Final Project Charlotte Jones

Welcome!

Pitch:

Hello my name is Charlotte Jones and I am a first year student at Grinnell College. I am in the process of creating a piece that intertwined Shakespearean text with current feminist nearest like laura Mulvey and Lauren by a lot. I am interested in exploring a relationship between water as a source of life and creation but also death and distraction as a physical dance partner as well as an inspiration for movement. Monologue excerpts I am interested in working with come from Pericles, As You Like it, and Much Ado About Nothing along with Romeo and Juliet, all by William Shakespeare.
When I was younger my father instilled the same principles that his mother instilled on him and his four siblings. She felt it necessary to teach her children sonnets and monologues so if they were ever bored or in line somewhere with nothing to do they would be able to entertain themselves with words of encouragement, love, self exploration, curiosity from the never fully finished understanding works of Shakespeare. I hope to be able to share my mixed feelings about some of the dead and not so dead word choices of Shakespearean text that I have always loved, and life, which I similarly have always loved.
Photos from dress rehearsal by Nolan Schoenle

Video Final Performance:

Checklist

Charlotte Jones

Choreography Checklist

April 24th, 2019 // Revisited May 10th 2019

SYMETTRY IS LIFELESS

In thinking about the arc of my piece, I agree with the advice of Doris Humphrey that symmetry is lifeless. However it is used consciously in my piece to exaggerate the lifelessness one feels when being controlled or pressed by a system or person. While Humphrey argues that “Beginners in Choreography behave exactly like children in their choice of choreography,” (160 ) I am compelled to think my choice for temporary symmetry is helpful in the storytelling of the art and breaking through of cathexis and ownership.

TWO DIMENSIONAL DESIGN IS LIFELESS

While flat design is sometimes effective as Humphrey points out with “Egyptian friezes and Greek vases,” I have been trying to use the three-dimensionality of both the space and stage you life-ify my dance, but also contrast it with lifelessness and submissiveness purposefully to make a point not only about the lexicon of womyn in Shakespearean text, but also in our works today, and with “acceptable movement” today.

THE EYE IS FASTER THAN THE EAR

While I have made the decision to incorporate text in my dance, movement will “take the spotlight” (161) as the eye is a more fully trained vessel, I do not want to overwhelm my audience or overwhelm  their ears. Additionally I think the middle section of my dance which does not incorporate spoken text, but instead music with subtle and soft lyrics will allow the audience to more fully focus on the movement I have created and the power behind those sequences that require more visual attention than maybe the first section of movement.

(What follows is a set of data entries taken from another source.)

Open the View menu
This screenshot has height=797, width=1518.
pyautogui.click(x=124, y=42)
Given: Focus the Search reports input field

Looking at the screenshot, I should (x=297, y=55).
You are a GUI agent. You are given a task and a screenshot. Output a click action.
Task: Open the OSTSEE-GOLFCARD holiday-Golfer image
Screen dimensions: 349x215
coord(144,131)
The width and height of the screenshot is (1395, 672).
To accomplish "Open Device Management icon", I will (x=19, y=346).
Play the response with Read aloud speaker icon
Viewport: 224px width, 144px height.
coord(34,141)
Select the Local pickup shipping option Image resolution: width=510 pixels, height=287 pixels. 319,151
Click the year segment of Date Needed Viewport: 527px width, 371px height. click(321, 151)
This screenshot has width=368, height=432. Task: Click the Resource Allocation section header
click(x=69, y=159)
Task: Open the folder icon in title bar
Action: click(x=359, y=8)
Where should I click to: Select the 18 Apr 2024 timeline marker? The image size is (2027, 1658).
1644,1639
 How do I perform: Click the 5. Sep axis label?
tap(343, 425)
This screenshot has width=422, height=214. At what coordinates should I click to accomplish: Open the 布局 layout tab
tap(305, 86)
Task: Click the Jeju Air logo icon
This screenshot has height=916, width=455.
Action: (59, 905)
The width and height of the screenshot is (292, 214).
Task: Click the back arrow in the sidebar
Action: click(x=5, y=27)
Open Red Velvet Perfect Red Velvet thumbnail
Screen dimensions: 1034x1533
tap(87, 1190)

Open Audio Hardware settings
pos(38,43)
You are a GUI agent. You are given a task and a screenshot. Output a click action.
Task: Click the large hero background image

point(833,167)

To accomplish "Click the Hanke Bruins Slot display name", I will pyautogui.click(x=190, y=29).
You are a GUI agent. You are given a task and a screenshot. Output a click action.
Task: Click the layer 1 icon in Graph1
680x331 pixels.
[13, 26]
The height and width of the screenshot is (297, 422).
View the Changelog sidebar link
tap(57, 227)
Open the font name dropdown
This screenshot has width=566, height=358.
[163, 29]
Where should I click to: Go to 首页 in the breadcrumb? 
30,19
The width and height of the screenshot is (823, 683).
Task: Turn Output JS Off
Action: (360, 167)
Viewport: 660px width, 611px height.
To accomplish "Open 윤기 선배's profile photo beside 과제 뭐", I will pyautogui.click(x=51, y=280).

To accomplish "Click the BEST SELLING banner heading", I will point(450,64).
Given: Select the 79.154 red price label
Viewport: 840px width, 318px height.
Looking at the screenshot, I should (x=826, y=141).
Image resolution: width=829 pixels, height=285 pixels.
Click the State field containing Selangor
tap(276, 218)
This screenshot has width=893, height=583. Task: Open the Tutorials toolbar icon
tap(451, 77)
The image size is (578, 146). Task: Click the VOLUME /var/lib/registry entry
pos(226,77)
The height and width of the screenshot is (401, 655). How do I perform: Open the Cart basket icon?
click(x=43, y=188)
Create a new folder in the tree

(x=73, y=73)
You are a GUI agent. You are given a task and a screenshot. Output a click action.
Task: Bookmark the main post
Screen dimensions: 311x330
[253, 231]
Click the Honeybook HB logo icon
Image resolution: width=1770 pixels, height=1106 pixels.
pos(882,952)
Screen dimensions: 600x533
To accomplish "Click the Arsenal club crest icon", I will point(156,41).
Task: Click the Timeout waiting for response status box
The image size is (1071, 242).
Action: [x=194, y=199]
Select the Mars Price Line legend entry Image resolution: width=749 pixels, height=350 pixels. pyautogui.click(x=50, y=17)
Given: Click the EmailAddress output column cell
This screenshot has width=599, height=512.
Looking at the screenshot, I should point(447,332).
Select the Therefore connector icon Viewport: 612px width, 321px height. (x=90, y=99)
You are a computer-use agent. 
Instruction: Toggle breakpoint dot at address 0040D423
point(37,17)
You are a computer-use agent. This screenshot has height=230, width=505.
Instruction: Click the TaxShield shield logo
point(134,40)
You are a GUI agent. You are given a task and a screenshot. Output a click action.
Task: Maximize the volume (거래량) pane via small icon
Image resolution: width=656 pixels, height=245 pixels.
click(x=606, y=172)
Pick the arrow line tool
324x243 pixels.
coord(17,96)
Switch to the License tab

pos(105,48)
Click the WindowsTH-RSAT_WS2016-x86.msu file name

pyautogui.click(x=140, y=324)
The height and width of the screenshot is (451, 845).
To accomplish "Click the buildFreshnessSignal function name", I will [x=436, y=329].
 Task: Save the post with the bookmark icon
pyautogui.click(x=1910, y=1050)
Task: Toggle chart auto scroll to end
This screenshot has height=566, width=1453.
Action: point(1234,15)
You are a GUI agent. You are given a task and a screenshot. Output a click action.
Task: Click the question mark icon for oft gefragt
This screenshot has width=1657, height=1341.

MOVEMENT LOOKS SLOWER AND WEAKER ON STAGE

I will focus on my precision to emphasize my movements, and make a clear points with my body. This is also a HUGE part of musical theatre, emphasizing movements exaggerating gestures and I have kept this in mind that big movements catch the audience members’ attention, but even more so when paralleled with stillness.

ALL DANCES ARE TOO LONG

I am still trying to figure out how to respond to this prompt, I think our time-frame  of 5 to 7 minutes is helpful and will push out movement to create enough instead of “a lot”.

A GOOD ENDING IS 40%OF THE DANCE

I completely agree; I want a powerful ending, possibly that utilizes the alienation effect to ask my audience to continue making connections. I though about using a prop; a water source, paint, costume, to crate a metaphor for the rebellion against the submissive lexicon projected onto womyn. I ended up deciding to use the water bottle which I have depended on throughout the creation and performance of the piece, from drinking from it, to engulf myself in water and the end. Hopefully this ending will compile the 40% it deserves.

MONOTONY IS FATAL; LOOK FOR CONTRASTS

Contrast is the crux of my piece. High to low, parallel to skew, controlled to spastic, slow to quick, internal to external, a contrast of if the dance is for the audience and making the dane for myself.  This contrast is seen as sometimes I do not dance facing the proscenium, but rather facing the back. Or facing the side.

DON’T BE A SLAVE TO OR A MUTILATOR OF THE MUSIC.

I began the process with no music, however I found myself wanting to free myself from the text I have written, so I started improvising to songs in playlists found on Spotify. After improvising, I developed three sequences, with movements inspired by the word water, and sequences created throughout the semester. I then chose a song: Between the Bars, by Elliot Smith, which I felt fit the mood of my piece and contributed to the arc of my story, with phrases like “ forget all about The pressure of days,” “The potential you’ll be that you’ll never see” That I felt fit in with my feminist agenda. I then paired the music over top my sequences. Choreographing independently made me sure not to be a slave or mutilator of the music, but instead let both coexist and be presented simultaneously to my audience.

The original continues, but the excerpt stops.